■ AIM OF THE EXERCISE ■
Extract every line of the records that contains the string "Instruction", matching case exactly.

■ SUPPLIED MATERIAL ■
--*--
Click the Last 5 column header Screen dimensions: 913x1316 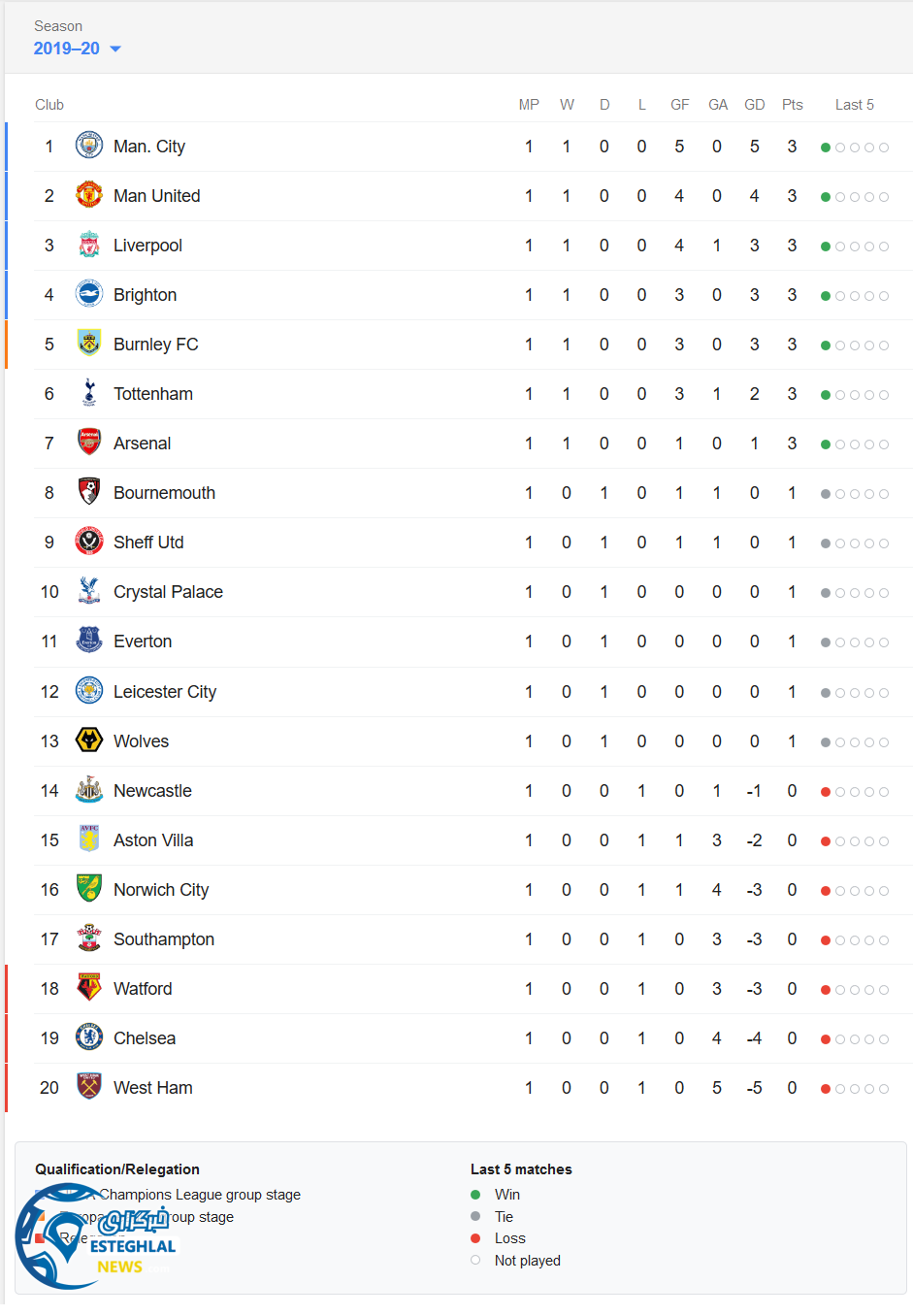pyautogui.click(x=854, y=105)
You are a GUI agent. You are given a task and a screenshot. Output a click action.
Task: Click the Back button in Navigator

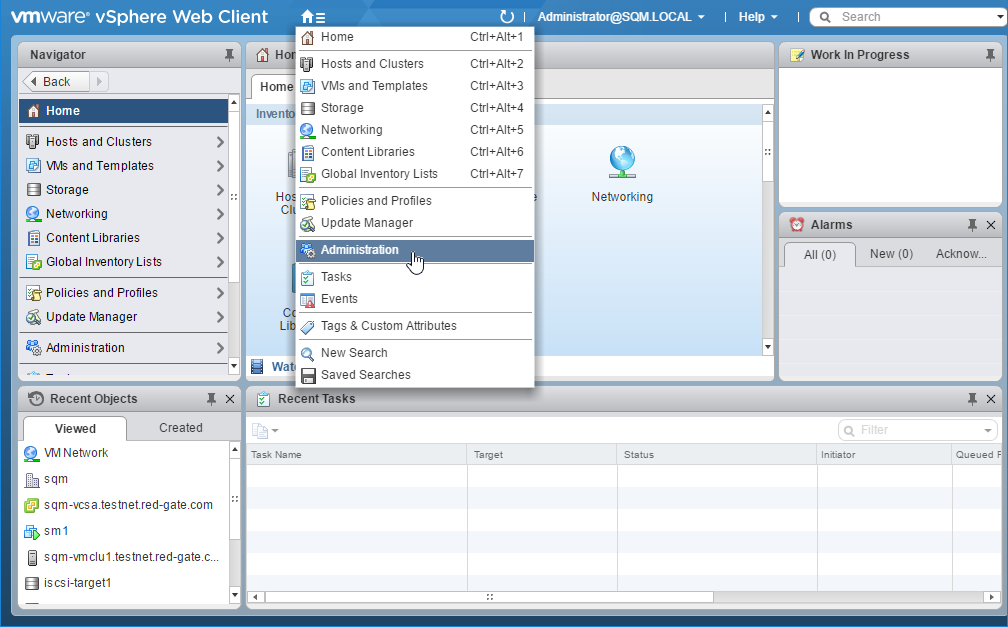tap(57, 82)
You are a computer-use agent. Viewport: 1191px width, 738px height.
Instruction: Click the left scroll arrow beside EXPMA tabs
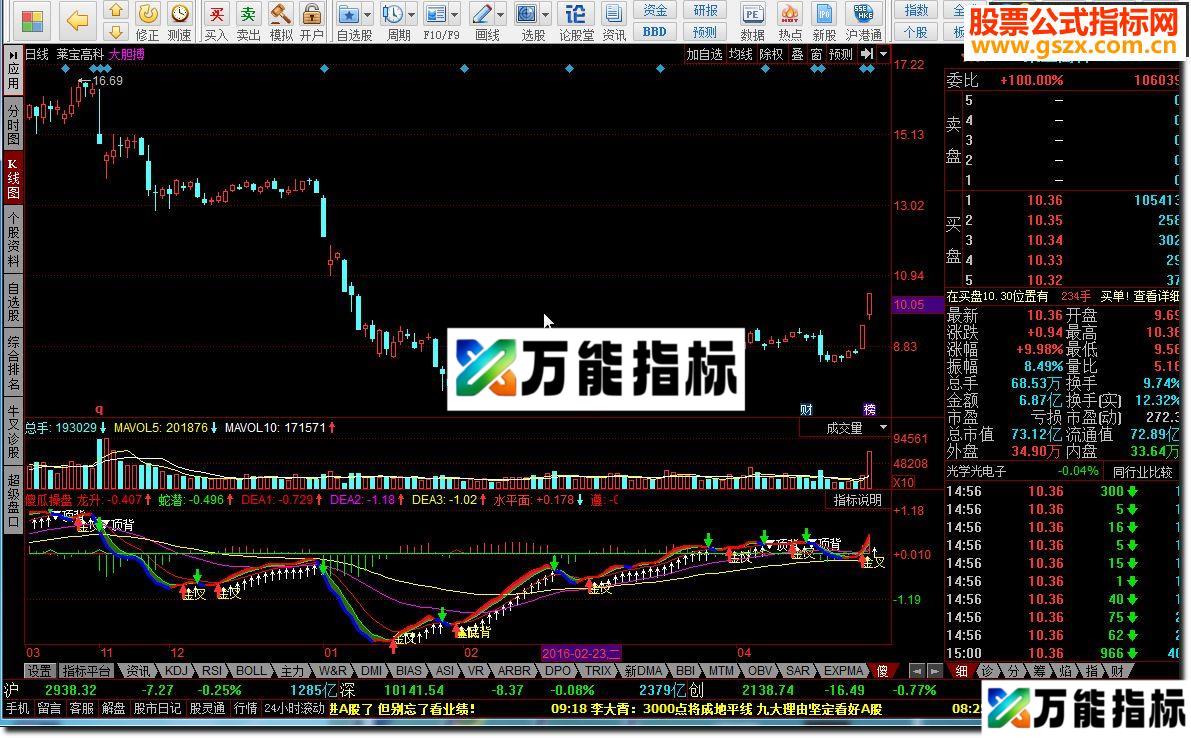click(x=916, y=671)
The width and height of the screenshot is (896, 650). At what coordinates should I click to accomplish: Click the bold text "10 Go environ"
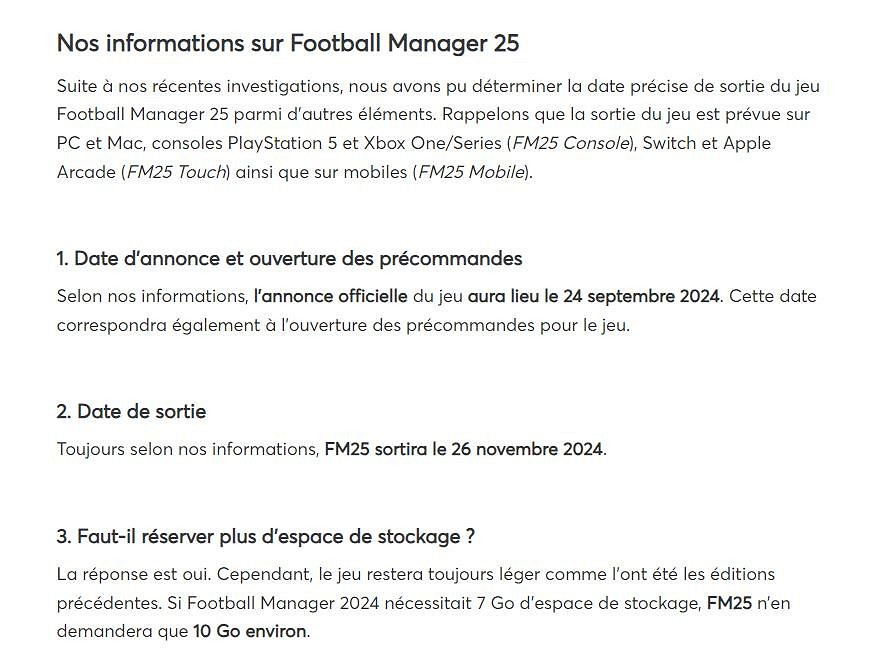[251, 632]
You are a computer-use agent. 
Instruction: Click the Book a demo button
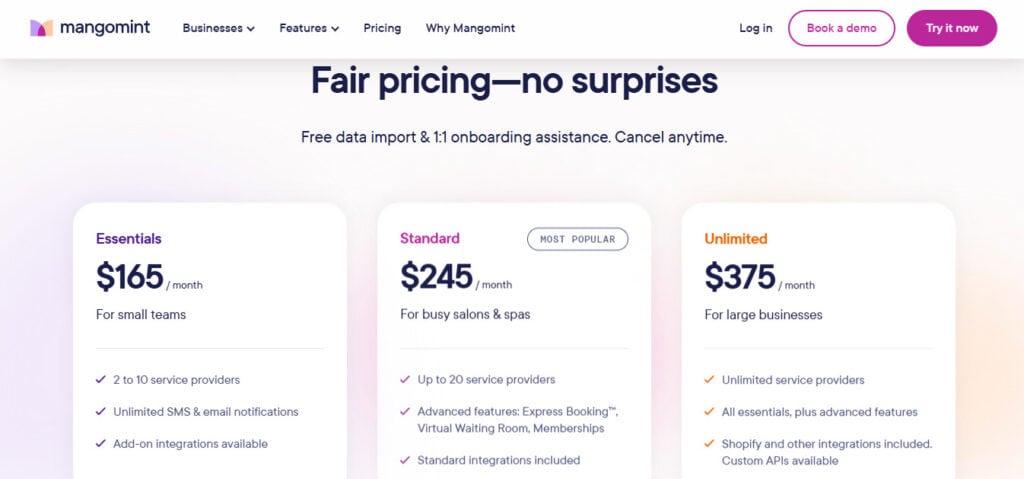(841, 28)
--*--
■ FINAL RESULT ■
Instruction: Click the left scroll arrow beside EXPMA tabs
Instruction: Click the Book a demo button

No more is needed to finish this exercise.